On the campaign trail, Biden promised to end new oil and gas drilling on public lands and spoke about eliminating billions of dollars in industry subsidies. He promised to move away from oil and towards electric vehicles.

But after a bruising year, the administration seems to have abandoned its effort to halt new leasing for oil and gas development, breaking a campaign promise. The president’s signature Build Back Better legislation, which includes sweeping climate provisions, has stalled in the Senate.

While Biden has said negotiations on the bill continue, key climate provisions that threatened the oil and gas industry, including a plan to shift power generation toward renewable sources, have been dropped or softened. Others, including expanded tax credits for electric vehicles, remain in doubt.

Some of the Biden administration’s biggest climate policy achievements are ones that the petroleum institute supported, including a proposed rule to cut methane emissions from oil and gas development. While the measure could provide substantial climate benefits, the rule would merely clean up the oil industry’s operations, rather than ramp them down.

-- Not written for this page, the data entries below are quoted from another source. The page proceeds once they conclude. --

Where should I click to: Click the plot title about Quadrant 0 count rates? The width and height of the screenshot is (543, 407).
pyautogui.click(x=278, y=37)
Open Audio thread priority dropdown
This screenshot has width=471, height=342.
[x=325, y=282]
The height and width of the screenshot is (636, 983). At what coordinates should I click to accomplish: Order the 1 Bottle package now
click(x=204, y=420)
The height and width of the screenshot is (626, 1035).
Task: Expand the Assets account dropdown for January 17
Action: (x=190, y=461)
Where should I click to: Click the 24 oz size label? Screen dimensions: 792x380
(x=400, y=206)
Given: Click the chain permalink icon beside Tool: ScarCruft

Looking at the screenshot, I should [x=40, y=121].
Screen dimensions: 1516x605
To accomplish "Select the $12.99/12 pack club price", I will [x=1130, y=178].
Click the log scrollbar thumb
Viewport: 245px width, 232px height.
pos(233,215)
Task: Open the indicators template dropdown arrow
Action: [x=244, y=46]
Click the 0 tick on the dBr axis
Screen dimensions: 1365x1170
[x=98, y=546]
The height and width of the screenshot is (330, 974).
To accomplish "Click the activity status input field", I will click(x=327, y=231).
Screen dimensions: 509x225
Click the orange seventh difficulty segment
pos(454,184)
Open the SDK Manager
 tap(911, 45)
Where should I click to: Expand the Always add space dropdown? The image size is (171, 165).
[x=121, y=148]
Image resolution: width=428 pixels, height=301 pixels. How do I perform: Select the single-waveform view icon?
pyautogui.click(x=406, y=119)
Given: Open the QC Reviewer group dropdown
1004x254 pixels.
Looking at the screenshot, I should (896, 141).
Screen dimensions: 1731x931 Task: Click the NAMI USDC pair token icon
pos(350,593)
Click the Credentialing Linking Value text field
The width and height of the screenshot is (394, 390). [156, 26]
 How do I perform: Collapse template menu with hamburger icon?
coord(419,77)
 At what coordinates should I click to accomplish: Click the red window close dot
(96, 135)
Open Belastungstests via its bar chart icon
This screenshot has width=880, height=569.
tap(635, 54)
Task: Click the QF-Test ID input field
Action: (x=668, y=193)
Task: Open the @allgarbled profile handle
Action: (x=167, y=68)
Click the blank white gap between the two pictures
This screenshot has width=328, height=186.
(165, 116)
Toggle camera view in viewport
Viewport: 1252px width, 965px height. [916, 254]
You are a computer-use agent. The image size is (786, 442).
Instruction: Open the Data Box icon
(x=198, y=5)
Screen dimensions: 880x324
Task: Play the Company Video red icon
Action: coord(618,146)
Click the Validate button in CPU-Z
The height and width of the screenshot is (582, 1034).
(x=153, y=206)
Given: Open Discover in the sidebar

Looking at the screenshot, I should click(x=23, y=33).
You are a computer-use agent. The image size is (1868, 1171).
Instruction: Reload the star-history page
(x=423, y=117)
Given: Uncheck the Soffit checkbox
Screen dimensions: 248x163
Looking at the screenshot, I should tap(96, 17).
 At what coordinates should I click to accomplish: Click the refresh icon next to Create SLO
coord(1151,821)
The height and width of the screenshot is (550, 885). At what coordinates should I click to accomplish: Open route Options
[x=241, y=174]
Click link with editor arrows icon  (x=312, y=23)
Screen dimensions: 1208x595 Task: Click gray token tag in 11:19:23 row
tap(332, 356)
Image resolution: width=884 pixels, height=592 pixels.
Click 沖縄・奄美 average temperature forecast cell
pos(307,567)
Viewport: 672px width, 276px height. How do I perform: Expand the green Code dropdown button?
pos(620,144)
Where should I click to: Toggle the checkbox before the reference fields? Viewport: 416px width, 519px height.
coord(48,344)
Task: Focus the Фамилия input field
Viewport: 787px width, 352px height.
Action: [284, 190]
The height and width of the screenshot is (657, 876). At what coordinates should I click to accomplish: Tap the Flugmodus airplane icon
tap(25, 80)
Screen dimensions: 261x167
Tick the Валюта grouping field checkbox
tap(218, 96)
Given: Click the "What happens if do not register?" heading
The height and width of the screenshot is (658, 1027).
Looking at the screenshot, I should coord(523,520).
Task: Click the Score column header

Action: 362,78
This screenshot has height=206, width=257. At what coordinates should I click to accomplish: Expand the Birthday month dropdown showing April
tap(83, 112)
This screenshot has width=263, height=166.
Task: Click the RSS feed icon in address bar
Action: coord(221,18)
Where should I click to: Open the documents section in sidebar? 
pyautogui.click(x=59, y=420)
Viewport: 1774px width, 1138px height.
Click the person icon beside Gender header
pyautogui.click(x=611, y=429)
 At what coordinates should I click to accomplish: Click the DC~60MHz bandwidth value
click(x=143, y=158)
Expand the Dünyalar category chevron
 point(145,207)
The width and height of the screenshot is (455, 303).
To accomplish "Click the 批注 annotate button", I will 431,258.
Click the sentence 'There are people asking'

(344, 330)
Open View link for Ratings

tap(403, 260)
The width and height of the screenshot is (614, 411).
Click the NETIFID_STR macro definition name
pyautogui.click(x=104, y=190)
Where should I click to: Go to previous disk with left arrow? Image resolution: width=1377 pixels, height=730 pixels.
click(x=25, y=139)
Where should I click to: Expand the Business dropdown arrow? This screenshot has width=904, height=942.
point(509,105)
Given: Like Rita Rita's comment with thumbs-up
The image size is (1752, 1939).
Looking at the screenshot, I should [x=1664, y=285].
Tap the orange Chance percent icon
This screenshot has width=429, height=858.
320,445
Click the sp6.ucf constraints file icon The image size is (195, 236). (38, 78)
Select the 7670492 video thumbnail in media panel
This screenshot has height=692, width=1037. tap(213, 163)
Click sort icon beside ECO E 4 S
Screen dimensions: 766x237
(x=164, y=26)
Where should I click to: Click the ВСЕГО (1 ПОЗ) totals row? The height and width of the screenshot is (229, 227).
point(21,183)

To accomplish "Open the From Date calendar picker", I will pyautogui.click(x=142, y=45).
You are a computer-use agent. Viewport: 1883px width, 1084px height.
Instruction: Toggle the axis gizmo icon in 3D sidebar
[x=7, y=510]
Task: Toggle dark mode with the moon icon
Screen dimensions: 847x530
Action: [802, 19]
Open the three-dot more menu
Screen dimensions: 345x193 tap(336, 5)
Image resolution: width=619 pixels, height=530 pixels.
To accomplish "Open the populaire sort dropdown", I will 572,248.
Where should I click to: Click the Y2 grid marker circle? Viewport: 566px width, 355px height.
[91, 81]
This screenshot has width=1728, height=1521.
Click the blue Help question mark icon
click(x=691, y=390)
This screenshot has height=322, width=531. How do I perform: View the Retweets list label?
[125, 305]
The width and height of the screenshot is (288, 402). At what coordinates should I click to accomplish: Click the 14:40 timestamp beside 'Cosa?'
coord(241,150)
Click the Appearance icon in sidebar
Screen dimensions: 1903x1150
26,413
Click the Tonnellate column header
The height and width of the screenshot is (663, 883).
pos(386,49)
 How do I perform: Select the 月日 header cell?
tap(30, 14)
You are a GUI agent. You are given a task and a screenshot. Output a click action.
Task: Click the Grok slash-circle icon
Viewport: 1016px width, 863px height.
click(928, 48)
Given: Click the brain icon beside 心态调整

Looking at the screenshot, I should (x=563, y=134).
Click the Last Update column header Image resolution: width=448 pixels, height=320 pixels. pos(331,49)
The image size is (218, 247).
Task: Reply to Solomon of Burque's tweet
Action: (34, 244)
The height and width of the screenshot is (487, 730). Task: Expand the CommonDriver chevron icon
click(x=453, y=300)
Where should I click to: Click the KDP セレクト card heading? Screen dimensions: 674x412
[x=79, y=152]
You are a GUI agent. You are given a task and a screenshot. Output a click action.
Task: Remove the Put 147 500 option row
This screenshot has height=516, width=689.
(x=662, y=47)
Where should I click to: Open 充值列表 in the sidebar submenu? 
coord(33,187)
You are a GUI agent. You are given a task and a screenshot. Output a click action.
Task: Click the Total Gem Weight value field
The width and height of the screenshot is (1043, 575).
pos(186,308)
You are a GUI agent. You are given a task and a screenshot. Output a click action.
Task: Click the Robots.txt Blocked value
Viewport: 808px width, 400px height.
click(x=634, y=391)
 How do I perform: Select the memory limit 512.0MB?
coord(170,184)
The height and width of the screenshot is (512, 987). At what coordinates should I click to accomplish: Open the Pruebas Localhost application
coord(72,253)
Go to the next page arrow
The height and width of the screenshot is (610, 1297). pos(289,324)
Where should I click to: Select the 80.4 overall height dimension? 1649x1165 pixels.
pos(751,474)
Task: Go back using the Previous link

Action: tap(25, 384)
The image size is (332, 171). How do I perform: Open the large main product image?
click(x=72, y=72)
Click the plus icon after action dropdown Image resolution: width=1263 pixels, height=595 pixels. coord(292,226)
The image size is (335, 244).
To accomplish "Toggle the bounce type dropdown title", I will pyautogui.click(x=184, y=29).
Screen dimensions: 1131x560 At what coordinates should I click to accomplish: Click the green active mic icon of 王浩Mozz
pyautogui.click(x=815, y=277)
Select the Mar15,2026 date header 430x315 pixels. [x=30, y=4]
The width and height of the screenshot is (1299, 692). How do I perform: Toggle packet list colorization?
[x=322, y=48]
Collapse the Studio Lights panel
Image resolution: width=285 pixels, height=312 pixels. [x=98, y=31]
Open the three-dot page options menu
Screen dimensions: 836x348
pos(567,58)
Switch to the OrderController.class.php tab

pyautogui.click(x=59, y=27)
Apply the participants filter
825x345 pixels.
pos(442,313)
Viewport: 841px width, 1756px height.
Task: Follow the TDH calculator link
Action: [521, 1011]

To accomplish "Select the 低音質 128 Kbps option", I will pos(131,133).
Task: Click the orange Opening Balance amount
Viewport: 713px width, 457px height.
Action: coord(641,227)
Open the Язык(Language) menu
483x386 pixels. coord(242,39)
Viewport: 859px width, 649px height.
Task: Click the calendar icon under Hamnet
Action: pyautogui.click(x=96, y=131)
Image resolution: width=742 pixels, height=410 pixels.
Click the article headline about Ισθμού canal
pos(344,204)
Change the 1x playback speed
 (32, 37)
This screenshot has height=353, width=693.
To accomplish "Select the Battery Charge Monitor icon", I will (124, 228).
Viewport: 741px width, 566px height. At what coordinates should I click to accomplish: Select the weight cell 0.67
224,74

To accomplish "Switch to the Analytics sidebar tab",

Sommers spoke about his industry’s investments in carbon capture and storage technology, which he said will be “the way that we’re really going to address this challenge from an industry perspective,” and he welcomed the Biden administration’s focus on the technology. The bipartisan infrastructure bill that Biden pushed through Congress last year included more than $12 billion in funding for carbon capture and removal, and much of that money could flow to oil and gas companies.

The Build Back Better legislation also includes an expansion of a carbon capture tax credit that Sommers said his group supports, and which could provide tens of billions in benefits in coming decades if it is enacted.

Sommers said he does still see potential threats on the horizon. The climate legislation passed by the House of Representatives also includes a fee on methane emissions from the industry that Sommers said his group would try to block in coming months. And it includes an increase in the royalty rates that companies pay when extracting oil and gas from public lands, another move Sommers condemned.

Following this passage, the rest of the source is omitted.